When I teach classes or workshops, I like to develop interesting examples for participants to play with or aim for. Here is a remix of The Phantom of the Opera and Mardi Gras that I’ve used for a basic Photoshop class.
The Asian/Pacific American Librarians Association celebrated its 35th Anniversary in 2015, and I was asked to design the souvenir program book. I was responsible for developing the theme and laying out the entire publication as well as selecting images and working with vendor designers to get the ad dimensions for the program.
As part of the OSU Digital Storytelling Program, I help dozens of students, faculty, and staff produce 3-5 minute Ken Burns-esque films for workshops, courses, and personal use. Here is a playlist from one of those workshops:
These skills I’ve honed facilitating these workshops inspired me to produce other types of stories, such as this short documentary about a score digitization project completed by the OSU Music & Dance Library.
At the beginning of 2016, the main gallery at Thompson Library at the Ohio State University had an exhibit called Dancing in the Streets. This was a much different experience than the Billy Ireland exhibit as I was interviewing and trying to capture engaging dialogue from and between two curators.
From the original press release:
DANCING IN THE STREETS: CARNIVAL FROM BRITAIN, BRAZIL, AND BEYOND is an exhibition about the cultural expression of Carnival as developed by enslaved people who were transported from Africa. Carnival combines the Roman Catholic festival celebrated across Europe, the introduced by the colonizing Portuguese or French, with contemporary cultural mixing. In each case, this mixing significantly defines and tells the history of the country or specific city. This exhibit explores Carnival’s roots in slavery and emancipation, traditional characters that transmit the history of each festival, and the engagement of Carnival in socio-political issues. Visitors will see original Carnival costumes, photographs, artwork and videos of the dances as well as listen to samples of Carnival music.
In 2015, the Billy Ireland Cartoon Library and Museum put on an exhibit called Seeing the Great War. I worked with the curator and exhibits coordinator to record and produce audio stops. This exhibit was live from July 25, 2015 – January 24, 2016.
From the original press release:
SEEING THE GREAT WAR: This exhibit explores the power of images generated during wartime, through the work of James Montgomery Flagg, Bud Fisher, Billy Ireland, Percy Crosby, Nell Brinkley, Frederick Burr Opper, Louis Raemaekers, and others.

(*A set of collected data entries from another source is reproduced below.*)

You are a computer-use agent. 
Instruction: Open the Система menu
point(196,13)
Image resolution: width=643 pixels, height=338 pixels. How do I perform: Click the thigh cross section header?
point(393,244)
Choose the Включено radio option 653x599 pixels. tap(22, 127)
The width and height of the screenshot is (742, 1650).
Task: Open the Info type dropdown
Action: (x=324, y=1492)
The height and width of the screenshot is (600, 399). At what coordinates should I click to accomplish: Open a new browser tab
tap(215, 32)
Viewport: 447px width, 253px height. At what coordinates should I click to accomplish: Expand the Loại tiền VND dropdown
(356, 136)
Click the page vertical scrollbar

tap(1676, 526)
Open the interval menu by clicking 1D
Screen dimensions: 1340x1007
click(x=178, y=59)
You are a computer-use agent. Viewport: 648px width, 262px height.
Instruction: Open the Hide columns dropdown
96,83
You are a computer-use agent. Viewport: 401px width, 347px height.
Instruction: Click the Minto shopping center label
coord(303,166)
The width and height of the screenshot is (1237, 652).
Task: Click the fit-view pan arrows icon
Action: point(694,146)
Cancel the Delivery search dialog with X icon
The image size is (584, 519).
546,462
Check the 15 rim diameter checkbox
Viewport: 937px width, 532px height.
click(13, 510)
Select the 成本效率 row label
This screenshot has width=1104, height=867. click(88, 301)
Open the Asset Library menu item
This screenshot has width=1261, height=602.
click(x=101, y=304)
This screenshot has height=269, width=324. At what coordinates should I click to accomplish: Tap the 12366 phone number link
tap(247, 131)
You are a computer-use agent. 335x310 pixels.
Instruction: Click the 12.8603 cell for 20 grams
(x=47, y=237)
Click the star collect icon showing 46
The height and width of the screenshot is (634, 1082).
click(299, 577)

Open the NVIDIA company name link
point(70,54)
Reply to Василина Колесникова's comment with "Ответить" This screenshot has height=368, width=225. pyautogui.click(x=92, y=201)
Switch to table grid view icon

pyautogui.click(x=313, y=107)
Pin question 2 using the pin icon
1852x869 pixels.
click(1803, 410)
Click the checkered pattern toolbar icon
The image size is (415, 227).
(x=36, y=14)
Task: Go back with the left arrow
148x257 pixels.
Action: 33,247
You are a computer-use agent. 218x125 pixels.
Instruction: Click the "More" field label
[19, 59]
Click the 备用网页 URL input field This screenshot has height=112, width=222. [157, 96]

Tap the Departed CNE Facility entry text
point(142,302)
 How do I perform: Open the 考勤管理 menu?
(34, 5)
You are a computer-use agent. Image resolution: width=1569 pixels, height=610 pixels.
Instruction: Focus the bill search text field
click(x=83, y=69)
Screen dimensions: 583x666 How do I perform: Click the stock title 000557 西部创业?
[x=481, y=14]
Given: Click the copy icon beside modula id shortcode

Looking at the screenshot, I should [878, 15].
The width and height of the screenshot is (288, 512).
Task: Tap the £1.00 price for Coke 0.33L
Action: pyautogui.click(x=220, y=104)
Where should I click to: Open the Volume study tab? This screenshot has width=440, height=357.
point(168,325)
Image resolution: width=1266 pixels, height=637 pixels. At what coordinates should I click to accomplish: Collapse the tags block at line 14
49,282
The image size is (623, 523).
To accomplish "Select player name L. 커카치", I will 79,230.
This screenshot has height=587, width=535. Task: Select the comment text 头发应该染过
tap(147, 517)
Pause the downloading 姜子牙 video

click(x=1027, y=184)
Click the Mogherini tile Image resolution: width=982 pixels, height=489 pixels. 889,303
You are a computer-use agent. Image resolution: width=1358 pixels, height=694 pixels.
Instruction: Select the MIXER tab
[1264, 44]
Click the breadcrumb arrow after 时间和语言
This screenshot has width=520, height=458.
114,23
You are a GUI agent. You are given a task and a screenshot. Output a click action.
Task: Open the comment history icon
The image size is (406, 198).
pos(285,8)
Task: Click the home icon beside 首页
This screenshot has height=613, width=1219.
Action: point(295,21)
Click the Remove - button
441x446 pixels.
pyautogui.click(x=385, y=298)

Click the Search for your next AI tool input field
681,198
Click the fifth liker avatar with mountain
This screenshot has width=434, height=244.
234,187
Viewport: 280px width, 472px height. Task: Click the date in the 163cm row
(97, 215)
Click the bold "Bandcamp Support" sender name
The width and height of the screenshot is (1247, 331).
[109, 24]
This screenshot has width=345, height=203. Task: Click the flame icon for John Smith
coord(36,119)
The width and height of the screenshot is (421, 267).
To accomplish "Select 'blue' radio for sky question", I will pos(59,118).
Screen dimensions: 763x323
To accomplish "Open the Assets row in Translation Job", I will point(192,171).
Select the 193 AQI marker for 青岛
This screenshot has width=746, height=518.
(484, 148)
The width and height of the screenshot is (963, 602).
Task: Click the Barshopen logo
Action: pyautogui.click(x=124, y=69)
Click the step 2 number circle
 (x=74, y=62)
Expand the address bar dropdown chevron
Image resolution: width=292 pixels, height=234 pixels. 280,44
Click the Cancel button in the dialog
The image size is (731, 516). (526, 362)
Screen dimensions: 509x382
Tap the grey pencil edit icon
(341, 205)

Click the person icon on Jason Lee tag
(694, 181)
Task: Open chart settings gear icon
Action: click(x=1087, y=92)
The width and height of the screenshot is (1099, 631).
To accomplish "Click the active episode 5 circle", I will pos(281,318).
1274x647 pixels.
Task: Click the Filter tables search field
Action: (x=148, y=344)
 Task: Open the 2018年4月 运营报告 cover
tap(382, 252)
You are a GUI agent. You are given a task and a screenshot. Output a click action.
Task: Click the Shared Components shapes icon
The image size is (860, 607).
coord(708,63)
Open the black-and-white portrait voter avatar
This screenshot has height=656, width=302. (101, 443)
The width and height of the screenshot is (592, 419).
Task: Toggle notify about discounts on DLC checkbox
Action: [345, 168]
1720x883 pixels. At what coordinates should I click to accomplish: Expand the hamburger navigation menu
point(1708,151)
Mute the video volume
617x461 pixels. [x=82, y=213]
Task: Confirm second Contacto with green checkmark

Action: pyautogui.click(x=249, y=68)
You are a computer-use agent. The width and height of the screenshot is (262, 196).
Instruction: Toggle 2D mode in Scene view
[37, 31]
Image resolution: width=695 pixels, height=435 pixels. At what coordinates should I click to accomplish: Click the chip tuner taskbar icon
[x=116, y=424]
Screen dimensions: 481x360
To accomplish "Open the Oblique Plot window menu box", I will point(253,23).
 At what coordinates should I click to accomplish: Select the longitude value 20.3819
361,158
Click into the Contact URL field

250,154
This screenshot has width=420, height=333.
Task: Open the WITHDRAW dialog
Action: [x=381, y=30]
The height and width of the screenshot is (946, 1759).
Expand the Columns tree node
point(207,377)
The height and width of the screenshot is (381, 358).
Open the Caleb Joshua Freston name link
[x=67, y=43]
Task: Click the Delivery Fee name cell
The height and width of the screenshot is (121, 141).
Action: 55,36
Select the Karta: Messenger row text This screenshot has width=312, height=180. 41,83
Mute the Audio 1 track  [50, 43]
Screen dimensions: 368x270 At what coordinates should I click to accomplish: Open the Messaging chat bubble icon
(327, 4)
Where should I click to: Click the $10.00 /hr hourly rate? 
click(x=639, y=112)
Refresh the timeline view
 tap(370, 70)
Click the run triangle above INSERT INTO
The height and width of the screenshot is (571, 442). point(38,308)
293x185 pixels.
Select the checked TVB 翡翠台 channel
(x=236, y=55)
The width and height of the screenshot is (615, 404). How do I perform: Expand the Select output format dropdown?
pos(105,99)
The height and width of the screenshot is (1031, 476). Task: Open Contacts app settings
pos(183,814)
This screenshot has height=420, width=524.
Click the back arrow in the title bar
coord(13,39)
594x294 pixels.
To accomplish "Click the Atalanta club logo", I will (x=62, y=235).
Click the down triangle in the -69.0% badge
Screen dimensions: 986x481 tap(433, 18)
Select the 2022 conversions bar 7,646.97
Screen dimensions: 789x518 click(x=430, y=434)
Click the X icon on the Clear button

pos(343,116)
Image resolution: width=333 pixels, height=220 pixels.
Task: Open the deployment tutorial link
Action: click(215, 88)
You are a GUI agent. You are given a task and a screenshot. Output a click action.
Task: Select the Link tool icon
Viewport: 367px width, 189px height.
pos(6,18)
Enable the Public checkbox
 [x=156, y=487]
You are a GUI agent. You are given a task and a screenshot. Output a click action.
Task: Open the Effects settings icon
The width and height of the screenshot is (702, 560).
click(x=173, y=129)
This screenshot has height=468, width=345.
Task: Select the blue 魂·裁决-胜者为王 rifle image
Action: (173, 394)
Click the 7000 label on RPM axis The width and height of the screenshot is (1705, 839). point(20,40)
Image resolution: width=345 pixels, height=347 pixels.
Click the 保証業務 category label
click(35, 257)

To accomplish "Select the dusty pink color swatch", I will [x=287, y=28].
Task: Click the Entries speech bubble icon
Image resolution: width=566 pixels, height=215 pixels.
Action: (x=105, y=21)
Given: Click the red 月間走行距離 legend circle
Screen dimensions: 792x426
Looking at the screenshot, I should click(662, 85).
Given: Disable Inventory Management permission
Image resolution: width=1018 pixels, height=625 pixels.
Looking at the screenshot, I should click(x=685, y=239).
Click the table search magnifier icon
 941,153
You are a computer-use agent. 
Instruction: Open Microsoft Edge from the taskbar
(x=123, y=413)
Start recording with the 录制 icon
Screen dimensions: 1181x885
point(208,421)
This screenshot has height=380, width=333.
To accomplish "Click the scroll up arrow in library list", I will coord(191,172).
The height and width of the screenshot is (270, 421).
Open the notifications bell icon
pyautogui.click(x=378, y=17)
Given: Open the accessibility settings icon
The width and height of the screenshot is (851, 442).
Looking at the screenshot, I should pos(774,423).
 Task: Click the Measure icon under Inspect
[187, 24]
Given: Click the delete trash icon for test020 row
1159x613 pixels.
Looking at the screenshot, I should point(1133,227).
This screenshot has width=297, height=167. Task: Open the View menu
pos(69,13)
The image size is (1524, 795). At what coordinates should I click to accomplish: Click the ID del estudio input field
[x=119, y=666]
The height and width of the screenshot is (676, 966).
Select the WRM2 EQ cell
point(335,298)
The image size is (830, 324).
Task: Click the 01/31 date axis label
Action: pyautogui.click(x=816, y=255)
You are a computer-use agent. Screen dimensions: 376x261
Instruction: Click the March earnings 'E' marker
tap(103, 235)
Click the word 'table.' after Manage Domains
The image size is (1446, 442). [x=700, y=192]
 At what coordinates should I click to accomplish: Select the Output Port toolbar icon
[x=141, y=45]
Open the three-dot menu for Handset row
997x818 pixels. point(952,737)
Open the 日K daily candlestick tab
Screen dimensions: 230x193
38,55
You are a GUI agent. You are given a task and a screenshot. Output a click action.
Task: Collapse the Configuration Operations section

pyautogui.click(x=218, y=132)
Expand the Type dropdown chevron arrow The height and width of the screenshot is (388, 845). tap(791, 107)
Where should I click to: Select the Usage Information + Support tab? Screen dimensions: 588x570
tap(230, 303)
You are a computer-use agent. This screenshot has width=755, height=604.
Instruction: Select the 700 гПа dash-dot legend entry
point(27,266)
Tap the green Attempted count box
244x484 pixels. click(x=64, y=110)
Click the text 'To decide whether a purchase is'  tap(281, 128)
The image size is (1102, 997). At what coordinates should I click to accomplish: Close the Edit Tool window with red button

It will also feature Charles Schulz’ reinterpretation of the Great War’s legacy as shown through Snoopy as the Flying Ace. World War I represented a watershed in the history of warfare, both on the battlefield and in communication. The importance of the media to the American war effort was affirmed when President Woodrow Wilson signed Executive Order 2594 to form the Committee on Public Information (CPI). The CPI enforced voluntary press censorship with compliance dependent “entirely upon honor and patriotism.” Its Bureau of Cartoons published a weekly bulletin of tips and ideas that was distributed to more than 750 cartoonists nationwide. Original costumes from WWI will be displayed, as well as original art, film lobby cards, sheet music, and posters. Curated by Professor Emerita Lucy Shelton Caswell.